Why marches shrink, and what now?

The first Women’s March took place on January 21, 2017. Attendance skyrocketed past the predicted numbers, and the movement became the biggest single-day march in history. On January 18, 2020, the fourth annual march took place, commemorating the 2017 march and taking another stand for women’s rights. The attendance this year was significantly lower. So how did the Women’s March, which describes itself as a march designed “to harness the political power of diverse women and their communities,” go from 4.6 million people to attendance in only the thousands four years later?

It was not just about the lack of publicity of the march, but for an abundance of political reasons. According to Elez Beresin-Scher, leader of Burke’s FemCo (Feminist Cooperative), the surge in attendance was perhaps due to getting further and further from Trump’s election, causing there to be less drive and motivation to participate in protests and other political movements.

Beresin-Scher also referred to many accusations of antisemitism within the organization’s administration and poor decisions these organizers have made, such as not inviting Black Lives Matter back to speak at the Women’s March in Los Angeles this year.
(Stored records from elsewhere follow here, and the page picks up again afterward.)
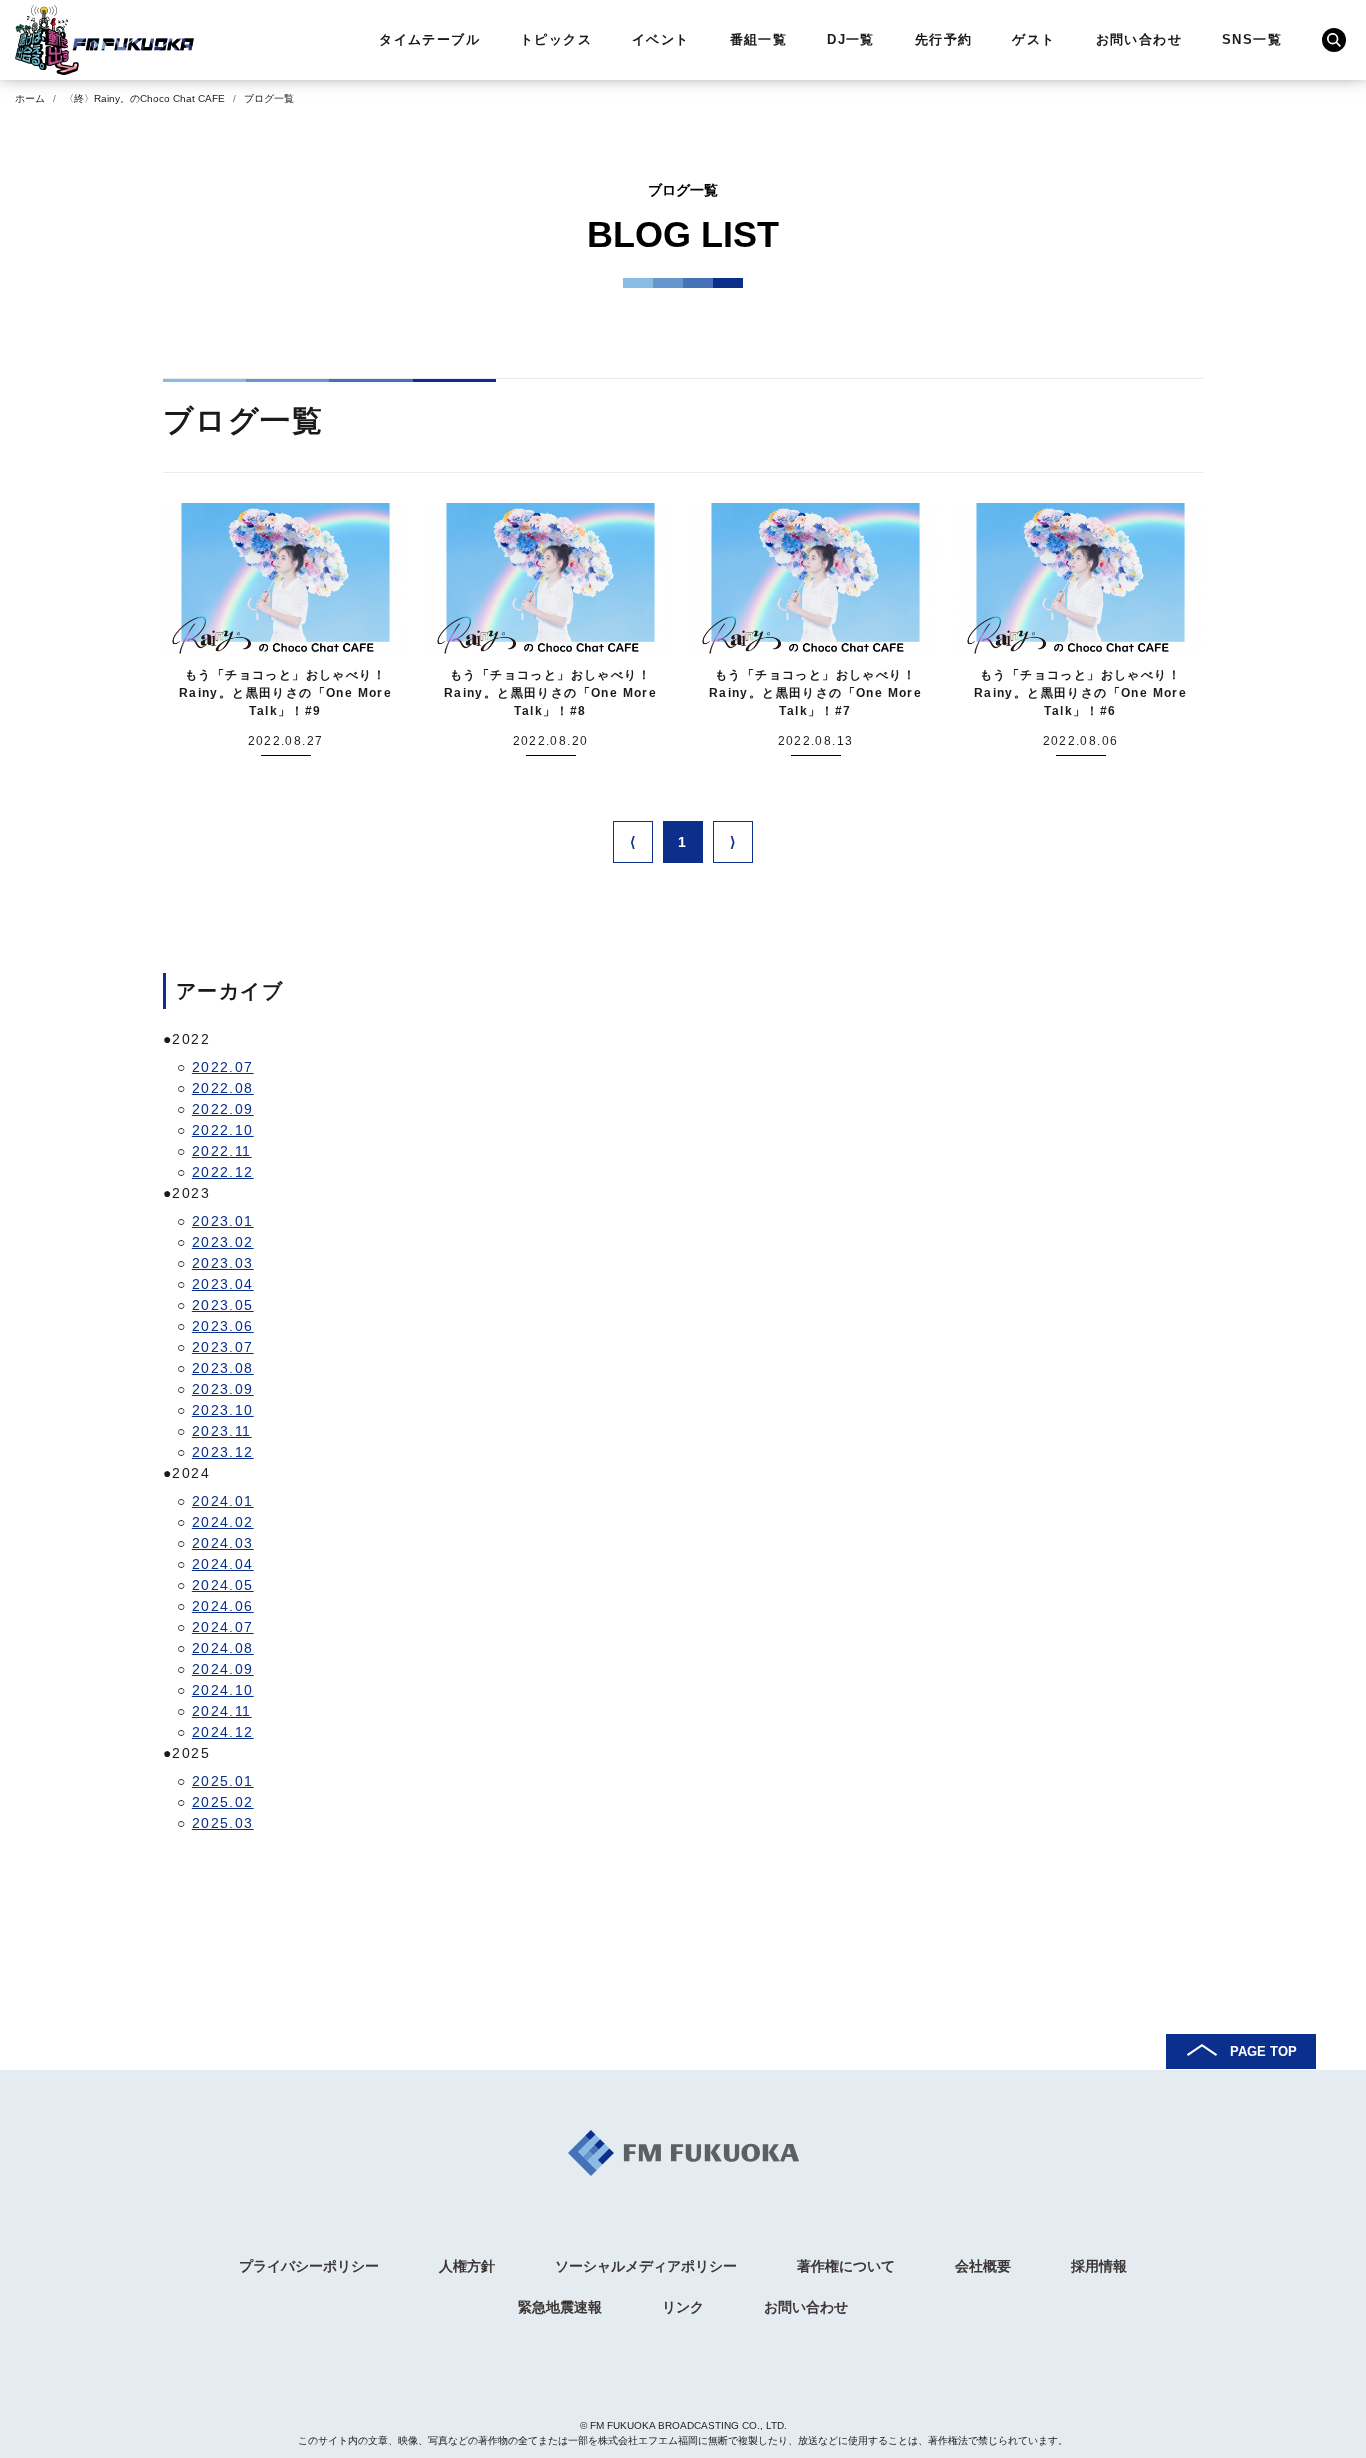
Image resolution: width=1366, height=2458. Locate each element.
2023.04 (223, 1284)
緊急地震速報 (560, 2307)
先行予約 (944, 39)
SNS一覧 (1252, 39)
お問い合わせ (1139, 39)
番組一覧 (759, 39)
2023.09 (223, 1389)
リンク (683, 2307)
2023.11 (222, 1431)
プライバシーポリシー (309, 2266)
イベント (661, 39)
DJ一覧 (851, 39)
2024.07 (223, 1627)
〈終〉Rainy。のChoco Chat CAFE (144, 98)
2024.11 (222, 1711)
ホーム (30, 98)
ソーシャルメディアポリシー (646, 2266)
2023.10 (223, 1410)
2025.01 (223, 1781)
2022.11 (222, 1151)
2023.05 (223, 1305)
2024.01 (223, 1501)
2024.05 (223, 1585)
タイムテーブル (429, 39)
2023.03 (223, 1263)
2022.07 (223, 1067)
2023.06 (223, 1326)
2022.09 (223, 1109)
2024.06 (223, 1606)
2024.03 (223, 1543)
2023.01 (223, 1221)
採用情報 (1099, 2266)
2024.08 (223, 1648)
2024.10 (223, 1690)
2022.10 (223, 1130)
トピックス (556, 39)
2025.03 (223, 1823)
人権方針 (467, 2266)
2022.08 (223, 1088)
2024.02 (223, 1522)
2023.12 (223, 1452)
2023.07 (223, 1347)
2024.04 (223, 1564)
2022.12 (223, 1172)
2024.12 (223, 1732)
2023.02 (223, 1242)
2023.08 (223, 1368)
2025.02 (223, 1802)
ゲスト (1033, 39)
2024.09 (223, 1669)
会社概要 (983, 2266)
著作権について (846, 2266)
As we move further from the 2017 march, there seems to be more and more division and less and less motivation to create change. To address this shift, we must evaluate what drove the 4.6 million marchers to participate on that rainy day in January 2017. When interviewing various young marchers this year, they all mentioned being drawn toward the march due to the empowerment it provided, sparked by the collective helplessness and urgency to make drastic change; a feeling seemingly apparent nationwide. The March was accessible, providing a pedestal to make change for the people who are doubted the most: young people.

Since then, there has been a dramatic decline in attendance. But does this trend remain consistent within the teen population, such as Burke? To answer this question, students took part in an optional survey that asked them whether they participated in the 2017 Women’s March, following up with a question regarding their participation in the 2020 march. Out of 46 respondents, 63% attended the 2017 march, yet none attended the 2020 march.

The same reasons for the lack of attendance translate from America’s population to the Burke population, as many of their explanations for not attending the 2020 march cited the lack of publicity surrounding the march, the antisemitism controversy, and the common belief that marching is “trite and pointless.” Beresin-Scher also touched on this, noting that she doesn’t believe the Women’s March and its organizers have “achieved much change, which is what we need.”

If marching is pointless, what can be done? What does America need for an inclusive, equal future? This starts in our small communities, like Burke. As a school, Burke can continue to stand for things such as diversity and equality. However, they must do a better job of making sure this mission truly occurs throughout every single student and staff member’s experience.